“Throughout 2013 we have seen further adoption of Wi-Fi by mobile operators, as carriers look to ease congestion on their networks and provide customers with the best possible experience,” says Steve Hratko, director of service provider/carrier marketing at Ruckus Wireless.
“In fact, according to a Wireless Broadband Alliance survey of its global carrier and vendor members, 22 per cent of new data capacity will come from carrier owned and managed Wi-Fi networks in the coming year. We’ve already seen the likes of O2 invest heavily in hotspots, and many are starting to sign roaming agreements with retailers, MSOs and wireless ISPs.”
This trend is only set to continue, according to Hratko, who here provides his view on what 2014 will bring.
Carriers have the ‘Hots’ for partners
A hot topic in 2014 will be HotSpot 2.0, which looks to radically simplify the user process of securely connecting to a Wi-Fi network and roaming between different Wi-Fi networks. In 2014, we expect large scale Hotspot 2.0 roaming consortiums to become a reality.
They will allow automatic and secure connectivity to Wi-Fi networks with tens of thousands of roaming partners and millions of access points. Most of these partners will consist of public venues that have extensive indoor Wi-Fi deployments.
In addition, cable multiple system operators (MSOs) worldwide will continue to aggressively embrace Wi-Fi technology as a way to fend off over-builders, add to their service package, and grab the best locations. This will also set the stage for roaming relationships with mobile operators in the future, especially with the continued rise of HotSpot 2.0.
Indoor location technologies have received a lot of attention in the mobile world in 2013. By knowing where clients are, companies are able to help them get wherever they need to go, make the network experience better for them, use data from their location to optimise their experience, provide them with offers, and tell them something along the way.
Carriers have a strong interest in offering location services and analytics – not only to better tune their network but to also help monetise them. Smarter Wi-Fi services, which add granular location details of users leveraging basic network information, allow carriers and their customer to deliver much a higher quality experience to end users.
Wi-Fi gets flexible
In 2014, we will see seamless Wi-Fi handoff become a reality with technologies like 802.11r and 802.11k making their way into mobile devices and Wi-Fi access points (APs). No longer will smartphones try to cling to the AP that they associated with, even as the user moves into another coverage area.

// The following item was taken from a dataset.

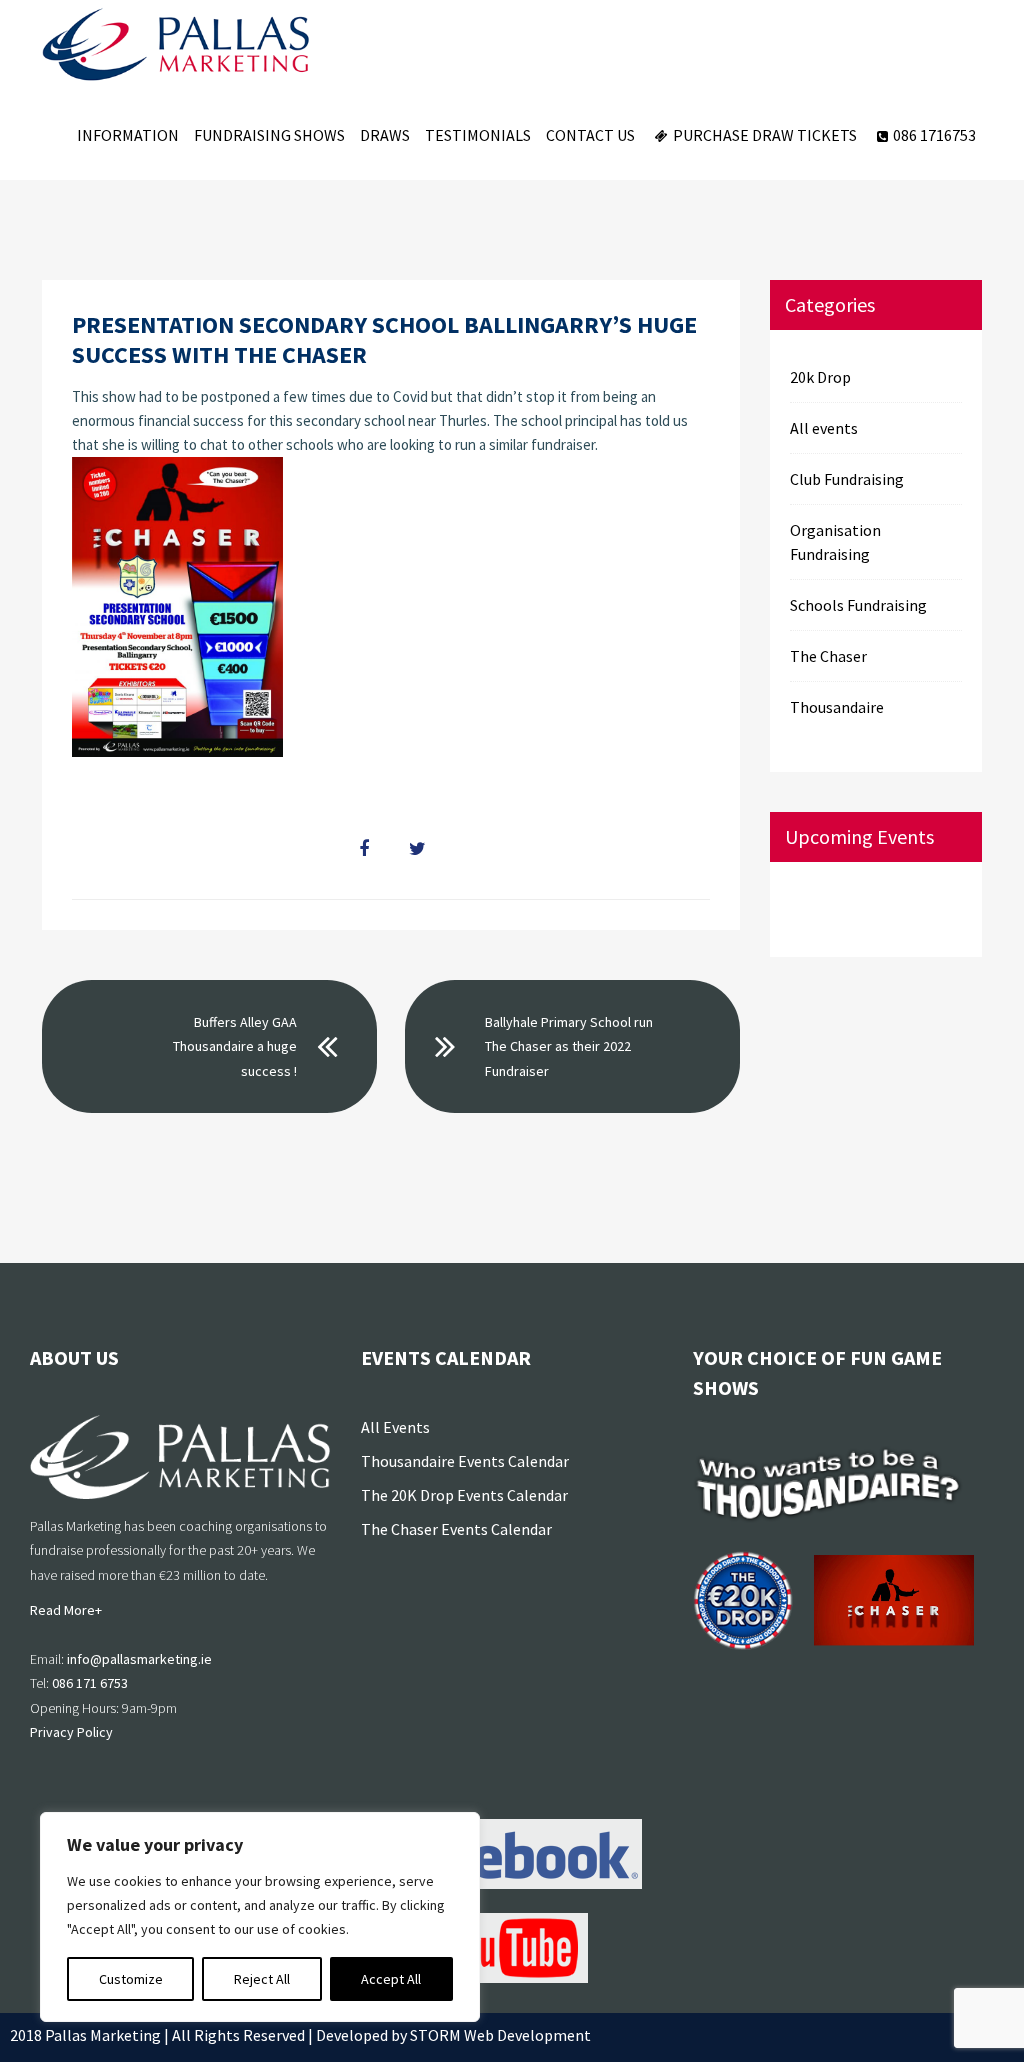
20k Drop (820, 377)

This will allow Wi-Fi to emulate the seamless handoff experience that we all enjoy with cellular services. However, the policy solutions that will help smartphones to select between Wi-Fi and cellular connectivity still need work. This is a complex issue and one that will not be resolved for several more years.
Better Wi-Fi coming in waves
802.11ac is all the rage, and rightfully so. It represents another fundamental change in the evolution of the 802.11 protocol that promises to boost speeds into the gigabit world. In 2014, 802.11ac will continue to make inroads, with the really compelling step forward coming with multi-user MIMO in Wave 2.
This will allow access points to talk with as many as 4 single stream smartphones at the same time. However, it will be imperative to have access points that can direct Wi-Fi signals to each client to better separate signals. This enables higher sustained data rates, and increased client capacities can be achieved because users can get on and off the Wi-Fi network faster and with less packet loss and retransmissions.
That’s not all folks
As Wi-Fi technologies continue to mature, the following trends could also emerge:
- Enterprises continue to look to service providers for a managed Wi-Fi service to address issues with network complexity, new services, and a skills shortage in many IT shops. Location based services will become a profitable piece of this enterprise managed services opportunity.
- Work continues on the convergence of Wi-Fi and LTE small cells, but small cells are unlikely to emerge in large numbers before 2015.
- Carrier class Wi-Fi management systems start to catch up to carrier class Wi-Fi network infrastructure.
- No matter how much network capacity is put in place through a combination of cellular and Wi-Fi, it will never be enough. More spectrum and spectrum sharing ideas are required, along with ever greater network densification.